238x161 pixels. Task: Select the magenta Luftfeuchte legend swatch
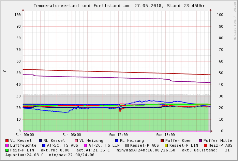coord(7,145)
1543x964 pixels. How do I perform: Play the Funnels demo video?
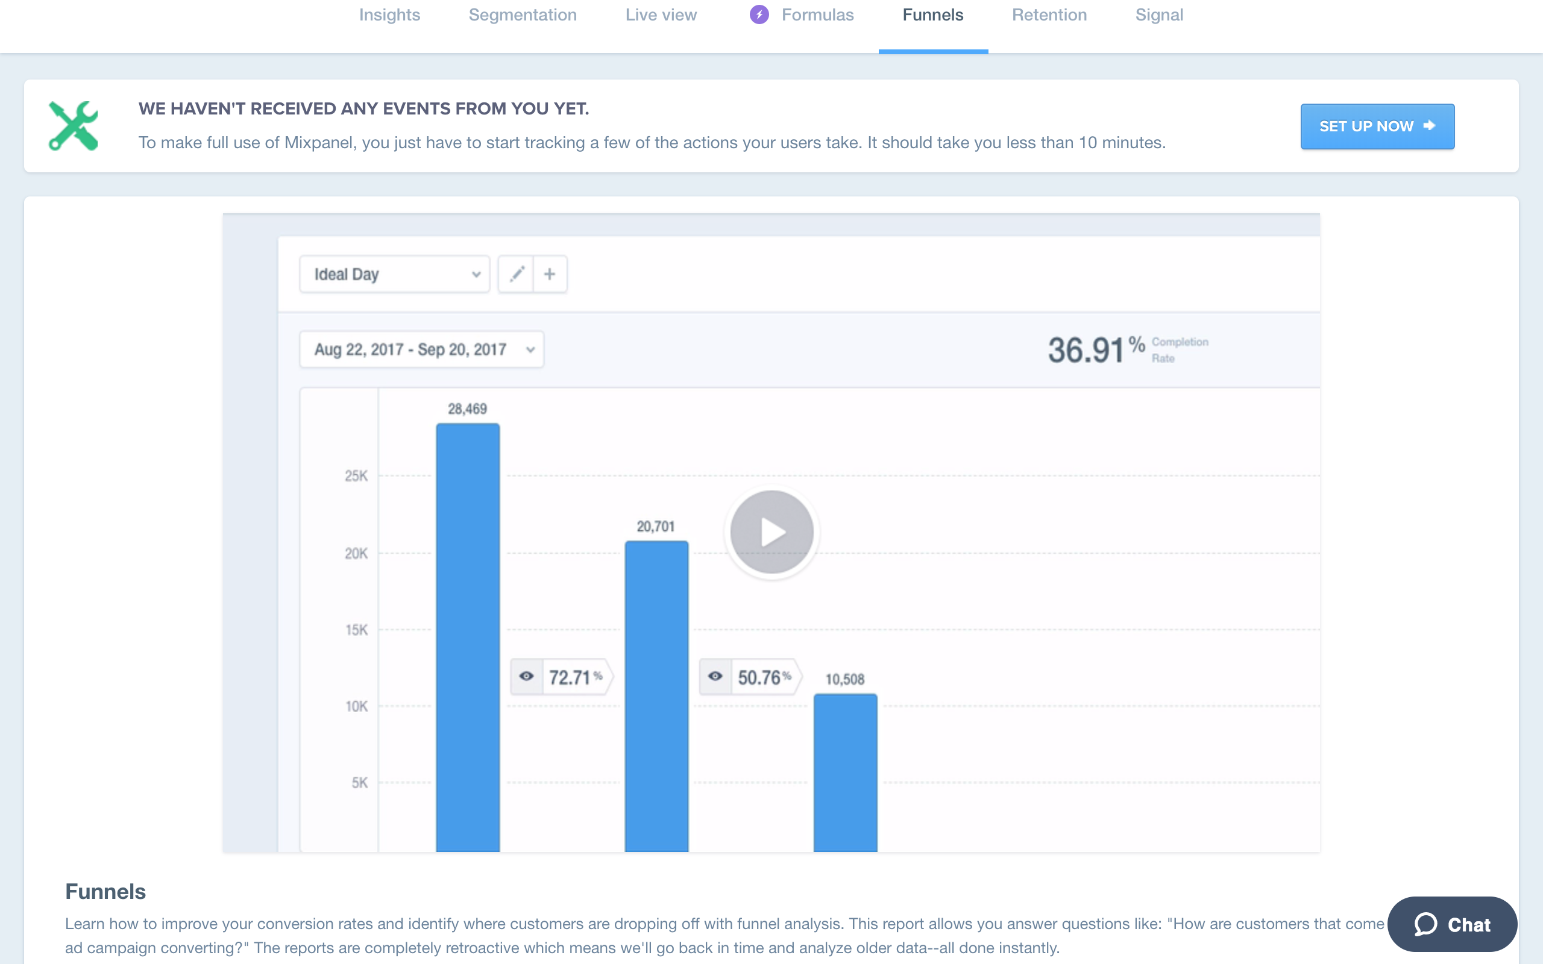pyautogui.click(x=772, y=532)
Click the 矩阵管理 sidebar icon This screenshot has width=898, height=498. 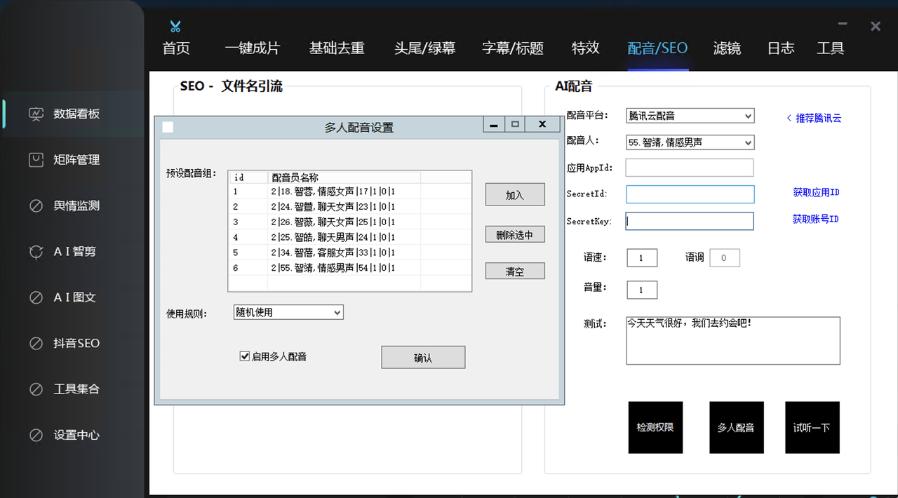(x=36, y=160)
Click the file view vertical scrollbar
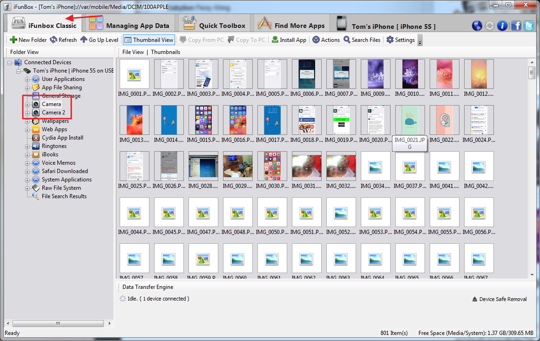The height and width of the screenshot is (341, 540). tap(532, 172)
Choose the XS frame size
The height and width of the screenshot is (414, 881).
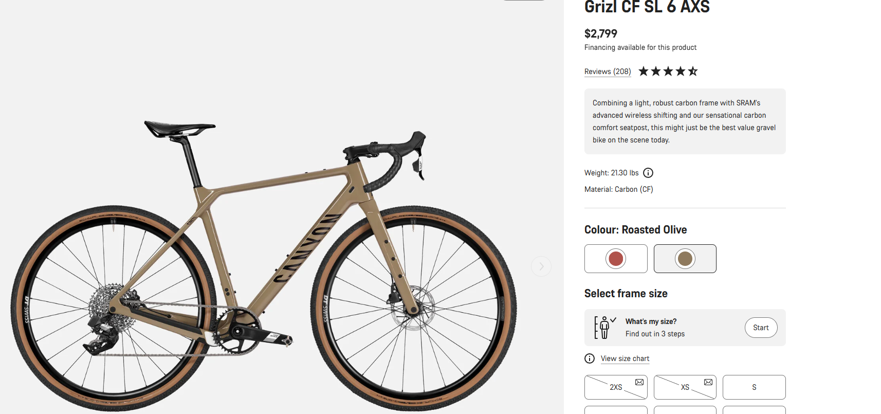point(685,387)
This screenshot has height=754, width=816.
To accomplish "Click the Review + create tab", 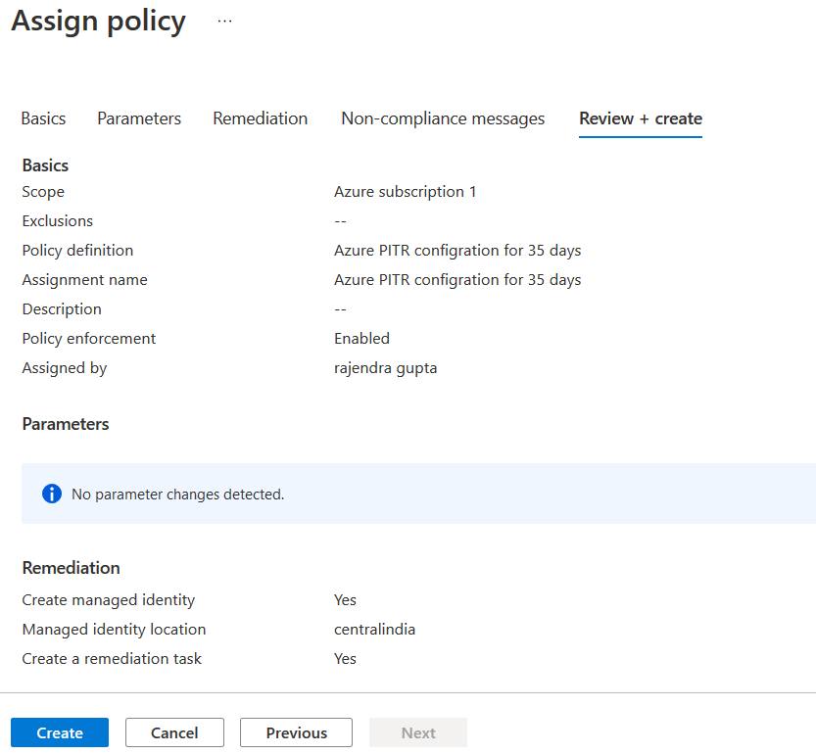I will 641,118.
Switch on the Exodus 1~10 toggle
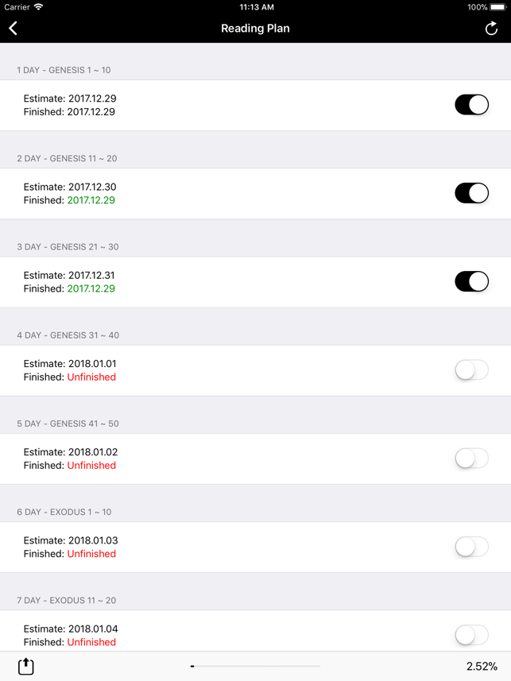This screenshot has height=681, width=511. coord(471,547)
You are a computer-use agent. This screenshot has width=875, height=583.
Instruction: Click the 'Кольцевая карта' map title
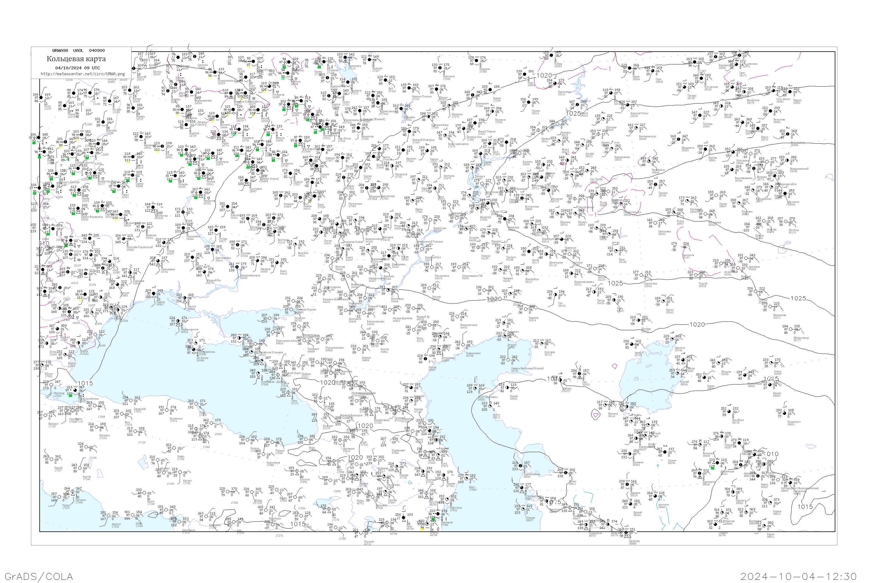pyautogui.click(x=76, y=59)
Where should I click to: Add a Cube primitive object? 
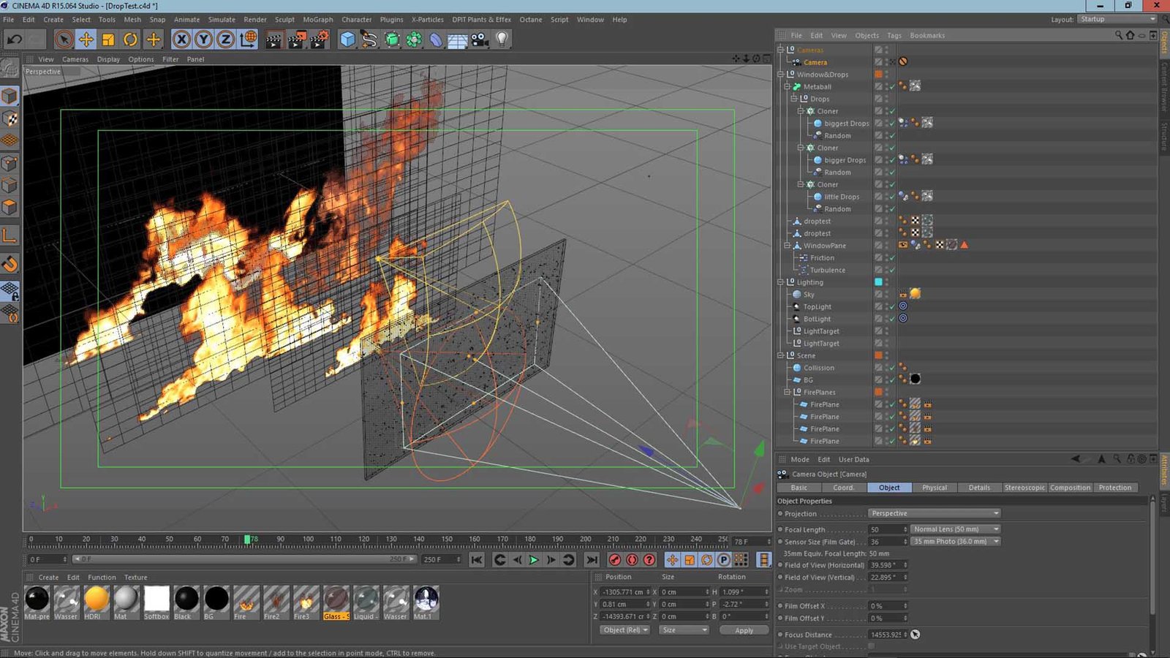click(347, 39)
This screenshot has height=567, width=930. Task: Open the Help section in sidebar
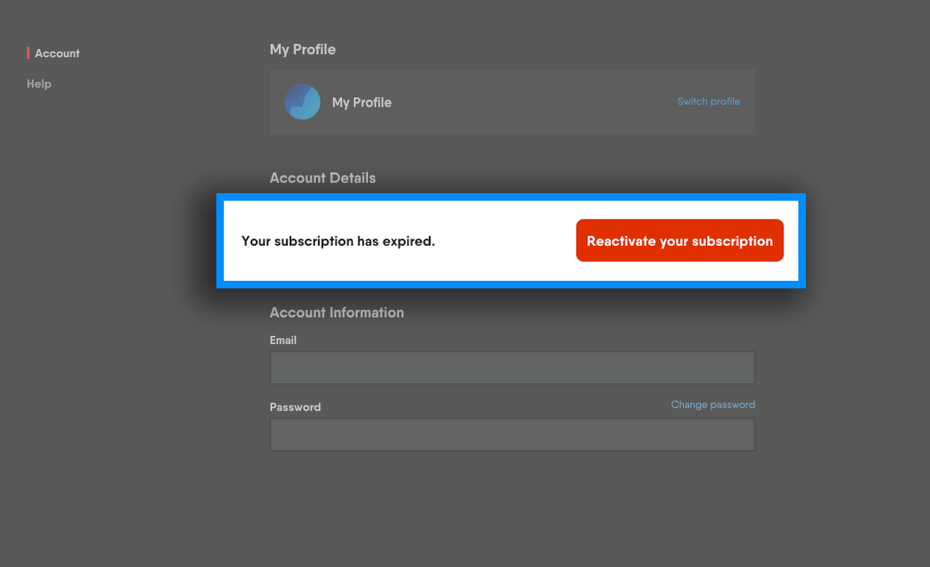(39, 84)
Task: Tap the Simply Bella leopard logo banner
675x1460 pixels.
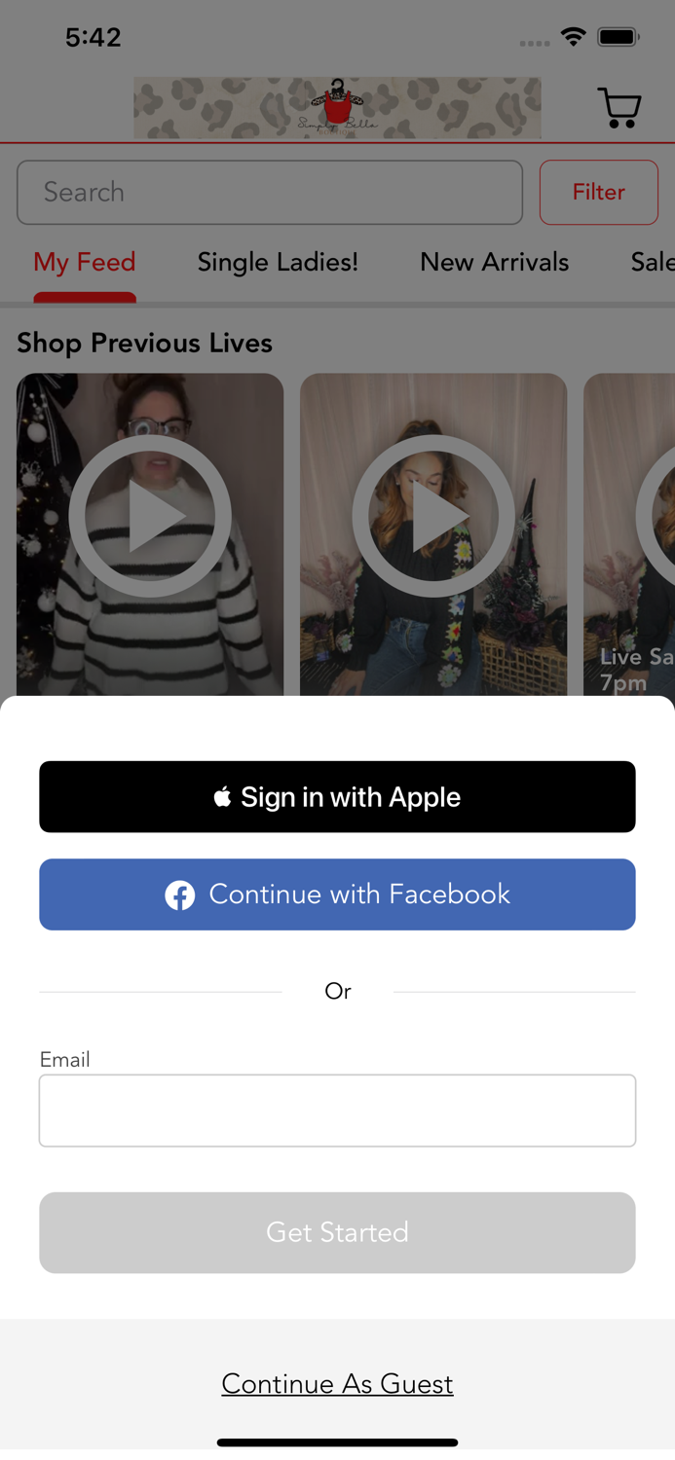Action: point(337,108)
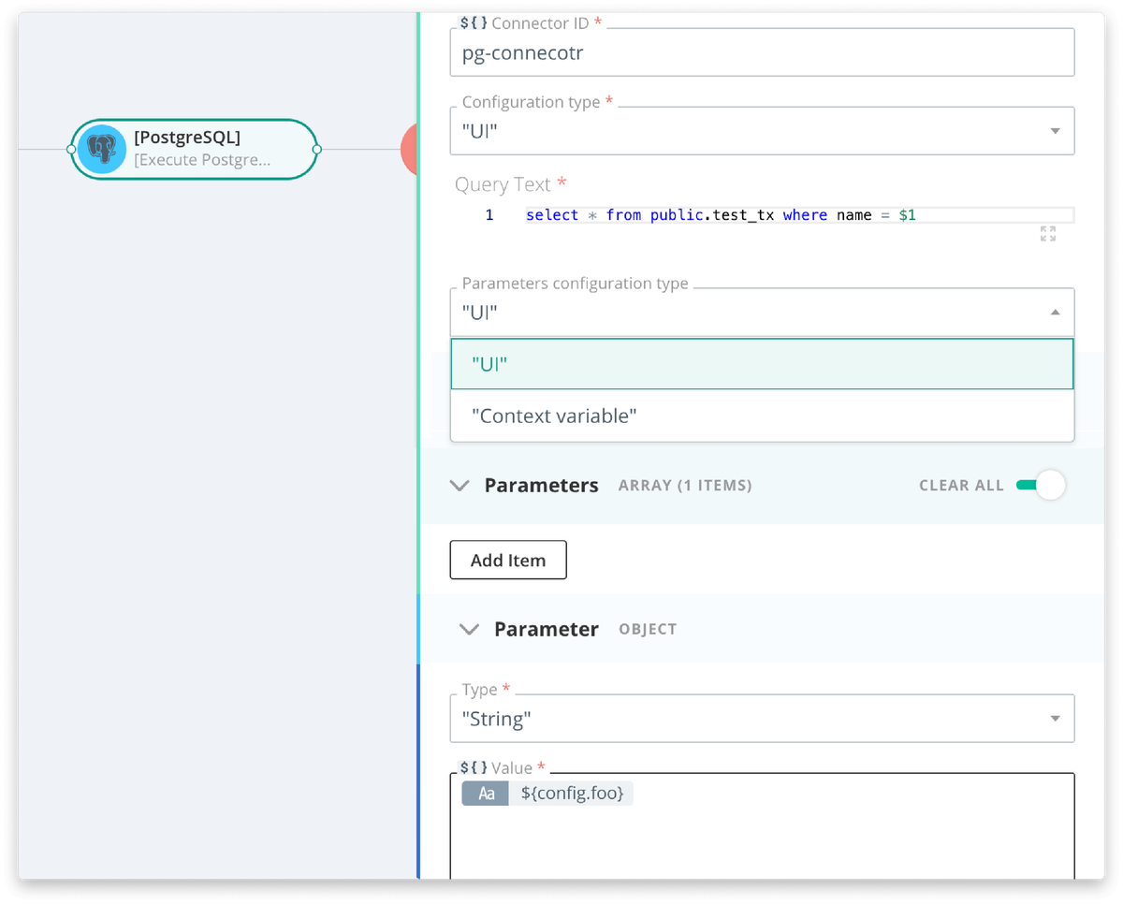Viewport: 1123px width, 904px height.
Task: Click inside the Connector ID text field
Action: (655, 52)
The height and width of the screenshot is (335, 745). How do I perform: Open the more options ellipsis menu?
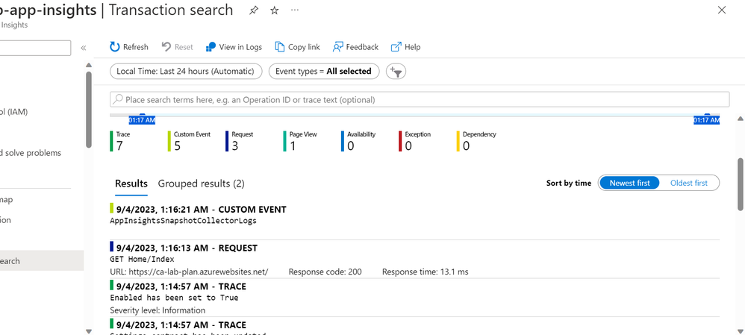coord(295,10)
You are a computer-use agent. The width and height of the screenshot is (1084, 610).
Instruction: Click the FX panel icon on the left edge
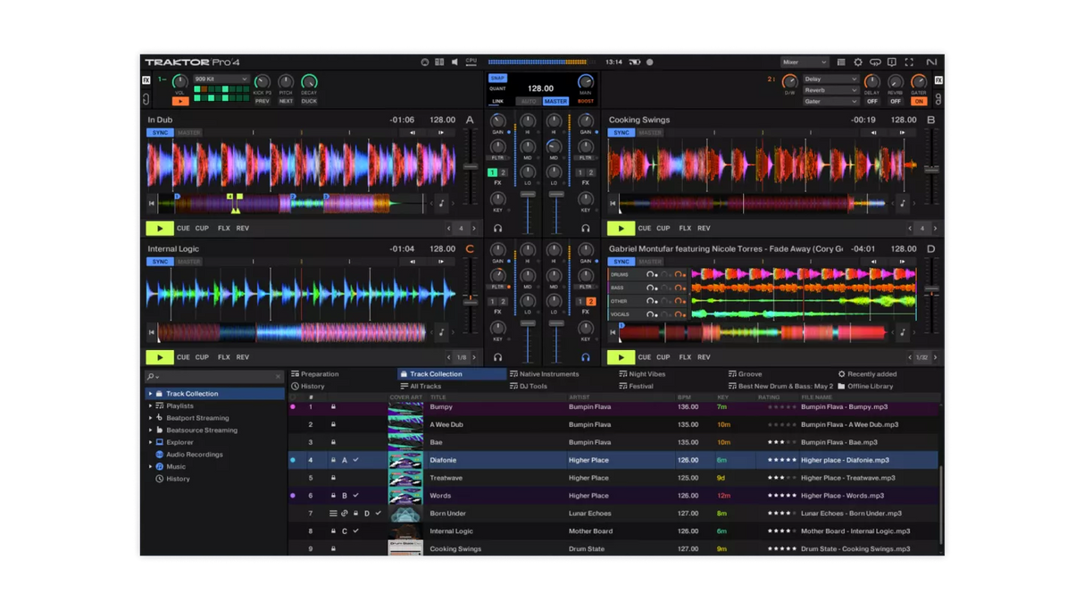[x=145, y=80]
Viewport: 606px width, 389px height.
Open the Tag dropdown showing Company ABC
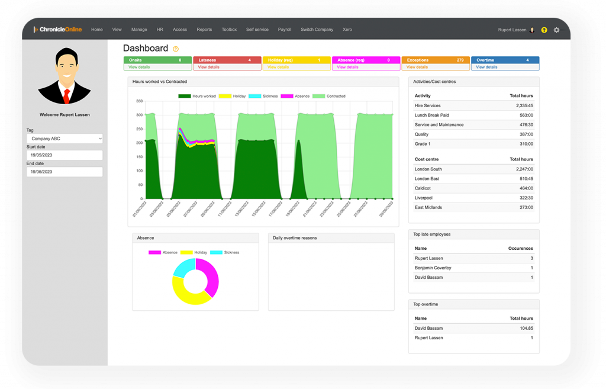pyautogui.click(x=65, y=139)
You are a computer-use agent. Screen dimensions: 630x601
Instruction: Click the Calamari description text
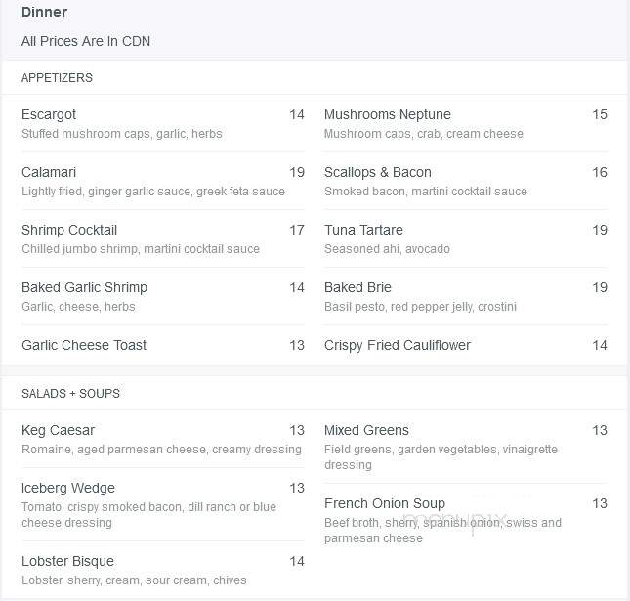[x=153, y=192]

◆ PROBLEM STATEMENT ◆
Arrange the stretch from the line containing "Viewport: 606px width, 389px height." through the end of the items as a two-column CSV with the headers instruction and action. Give one row per item, put each value in a single quoted field with line breaks turned into spaces, and leave out the pictures.

◆ RESPONSE TO THIS EXERCISE ◆
instruction,action
"Viewport: 606px width, 389px height. Open the Tag dropdown showing Company ABC","pyautogui.click(x=65, y=139)"
"You are a computer-use agent. Screen dimensions: 630x601 Instruction: Click the Calamari description text","[x=153, y=192]"